About this exercise - Here the job is to transcribe only the lines from the one containing "Task: Select 综述分析 project in tree" through the last line below, exactly as written; please leave out pictures.

Stored data entries -
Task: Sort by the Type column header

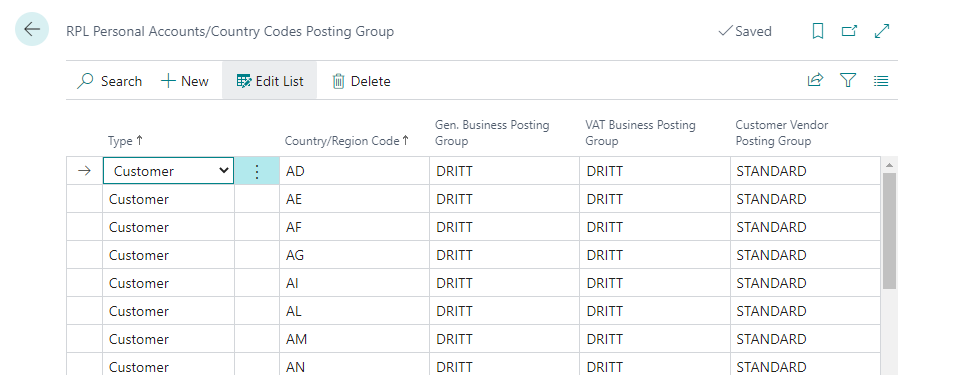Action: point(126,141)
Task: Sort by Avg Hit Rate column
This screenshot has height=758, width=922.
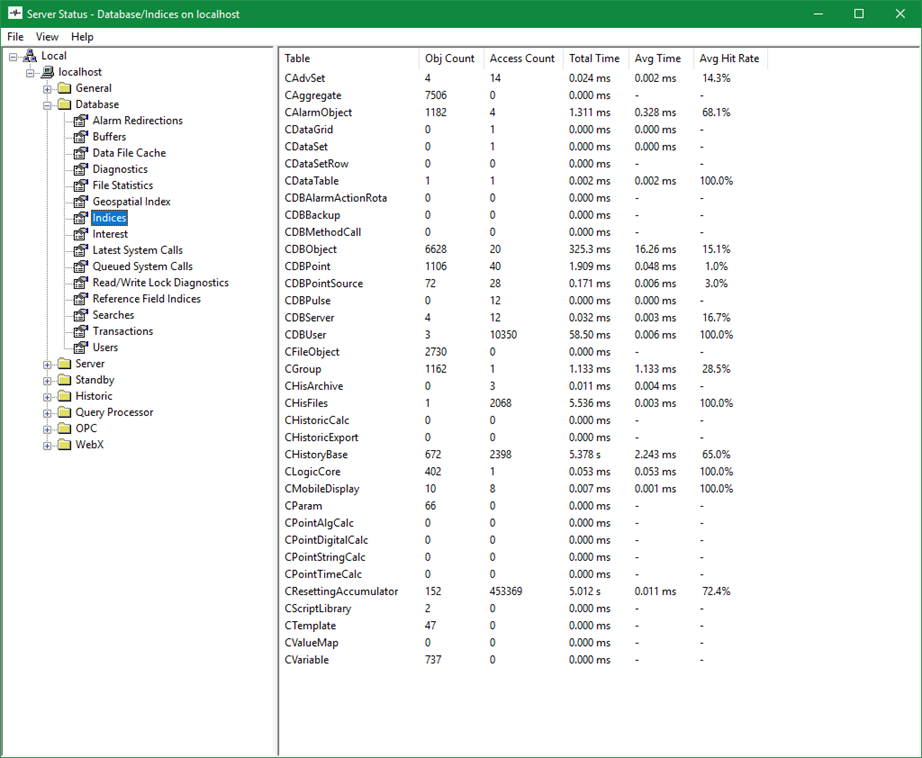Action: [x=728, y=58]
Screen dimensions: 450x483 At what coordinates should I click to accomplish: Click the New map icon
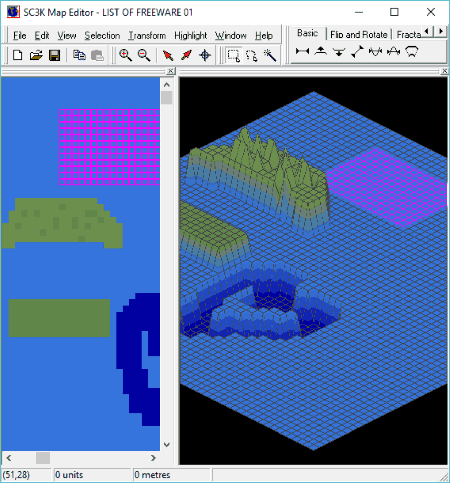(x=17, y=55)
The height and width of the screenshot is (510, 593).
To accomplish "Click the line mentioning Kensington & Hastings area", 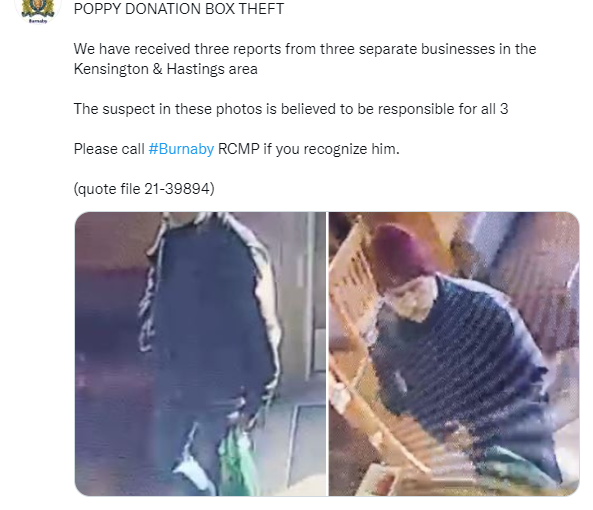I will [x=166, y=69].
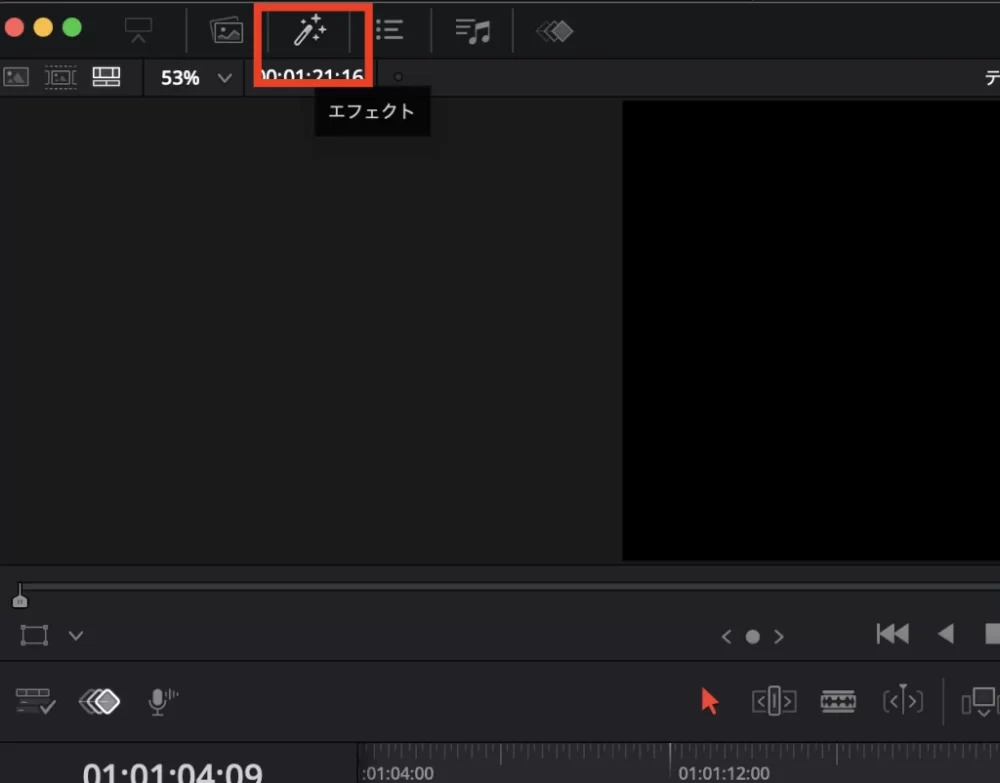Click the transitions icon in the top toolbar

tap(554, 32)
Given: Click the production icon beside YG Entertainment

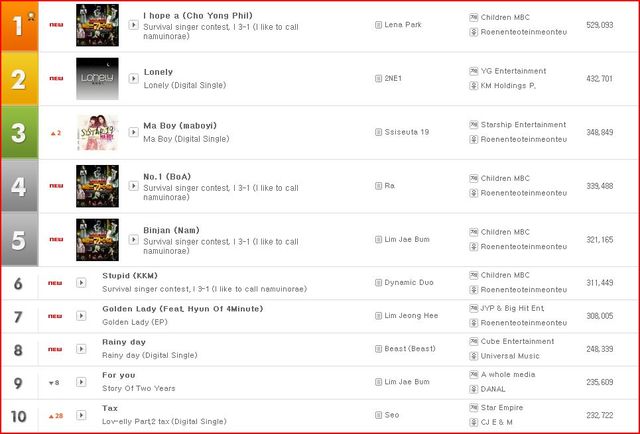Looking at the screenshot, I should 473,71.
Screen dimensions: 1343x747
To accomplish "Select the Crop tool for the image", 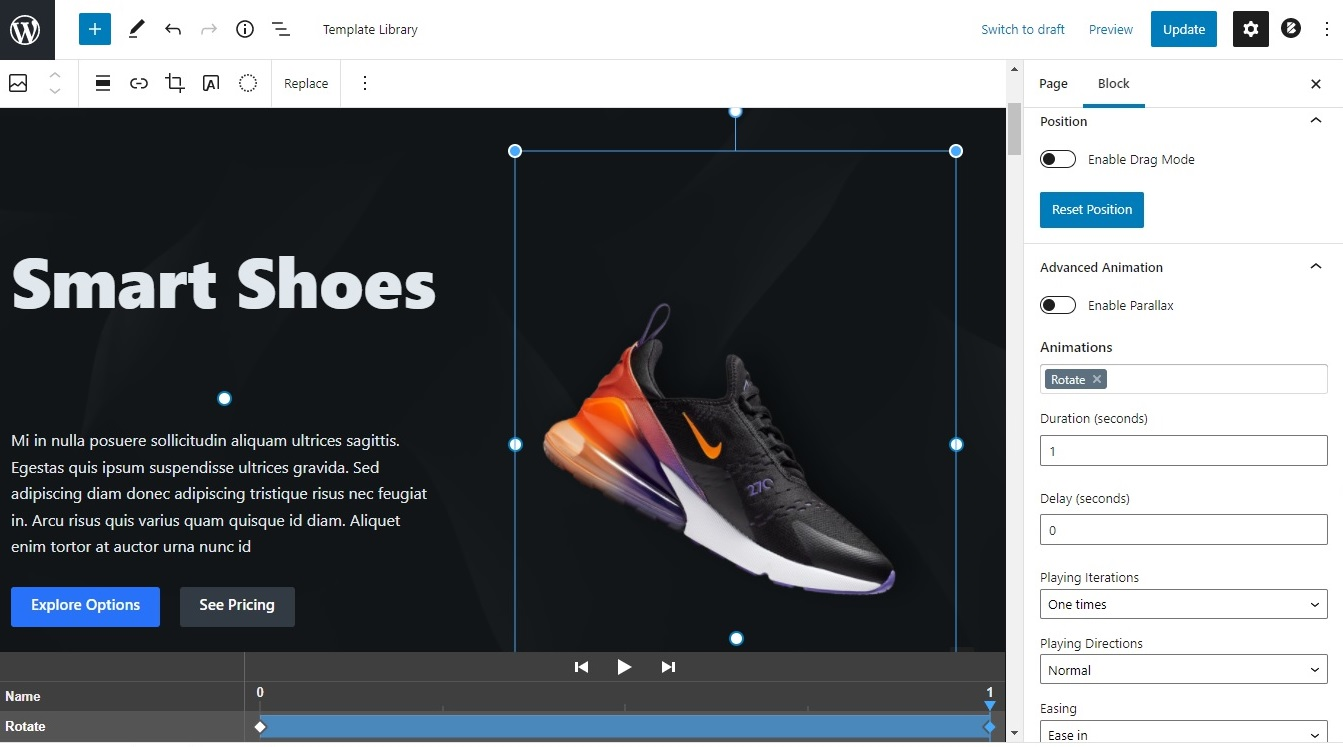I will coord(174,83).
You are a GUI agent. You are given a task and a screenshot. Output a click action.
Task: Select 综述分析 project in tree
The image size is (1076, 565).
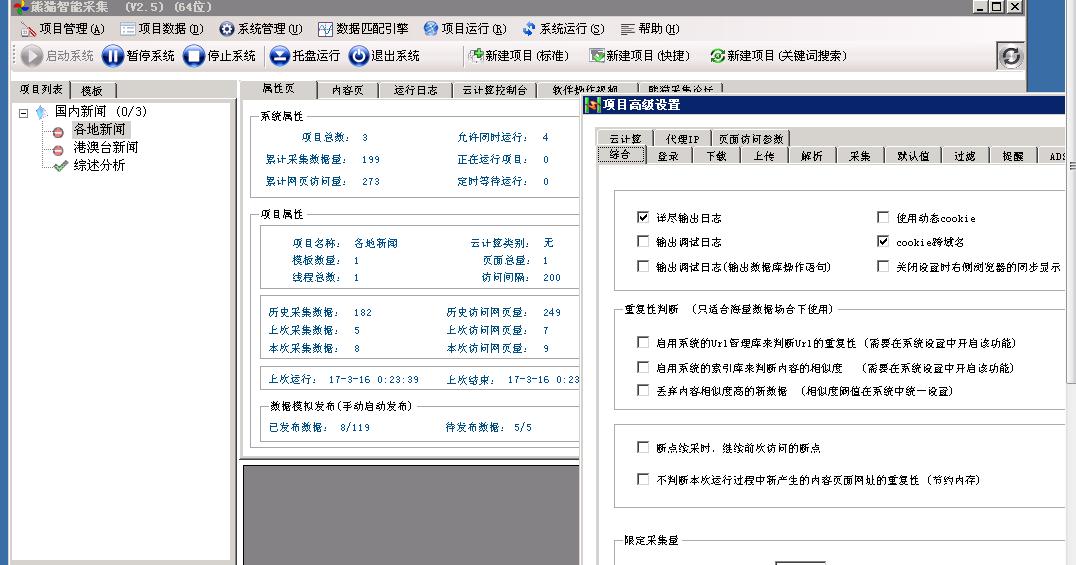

Written reply -
Task: Select 综述分析 project in tree
The image size is (1076, 565).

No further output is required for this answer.